INSTRUCTIONS FOR THE TASK ▸
Copy the listing that follows exactly. Its pictures do not belong in the copy.

________________________

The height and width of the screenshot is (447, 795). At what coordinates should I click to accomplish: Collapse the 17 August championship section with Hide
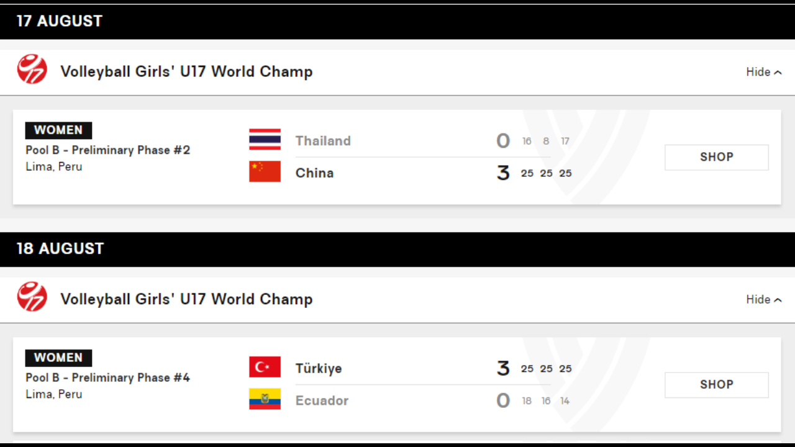(763, 72)
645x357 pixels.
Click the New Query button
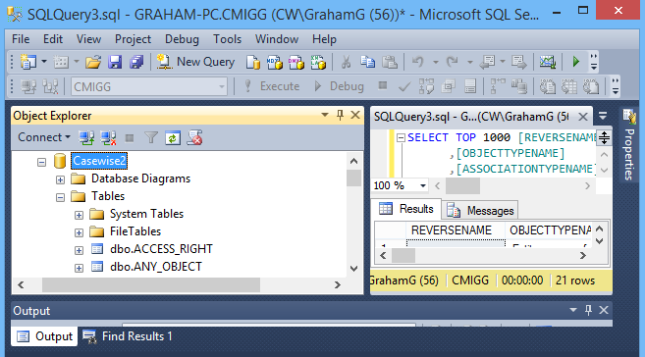(x=195, y=62)
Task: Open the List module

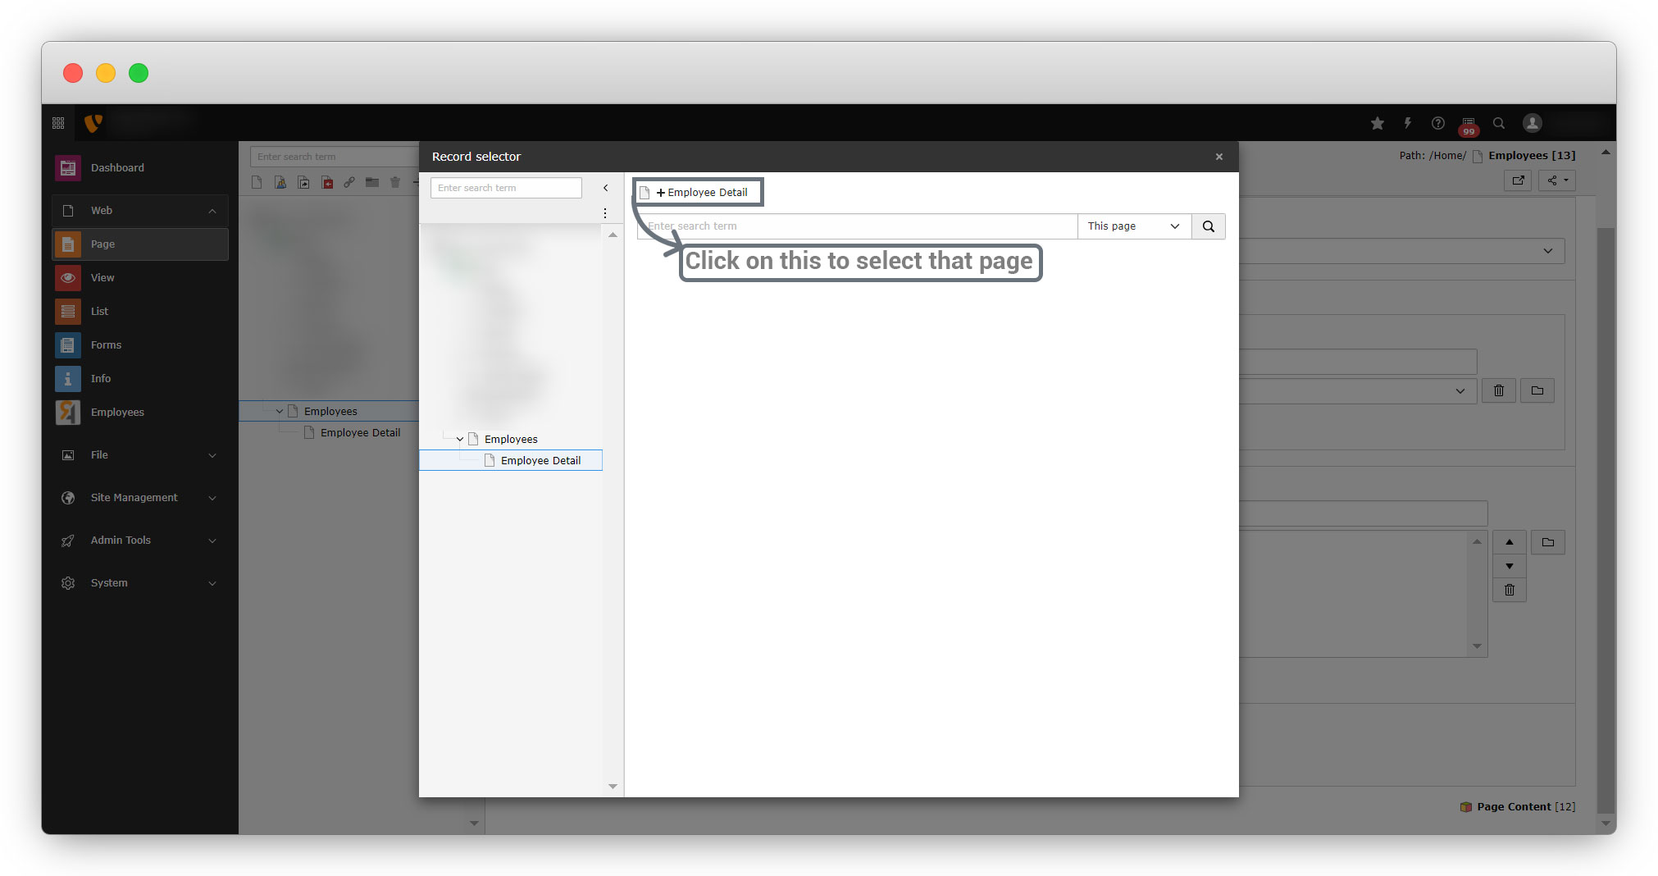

________________________

SOLUTION TO THIS PROBLEM ▸
The height and width of the screenshot is (447, 795). At what coordinates should I click to accomplish: Collapse the 17 August championship section with Hide
(763, 72)
645x357 pixels.
Click the New Query button
(x=195, y=62)
Task: Open the List module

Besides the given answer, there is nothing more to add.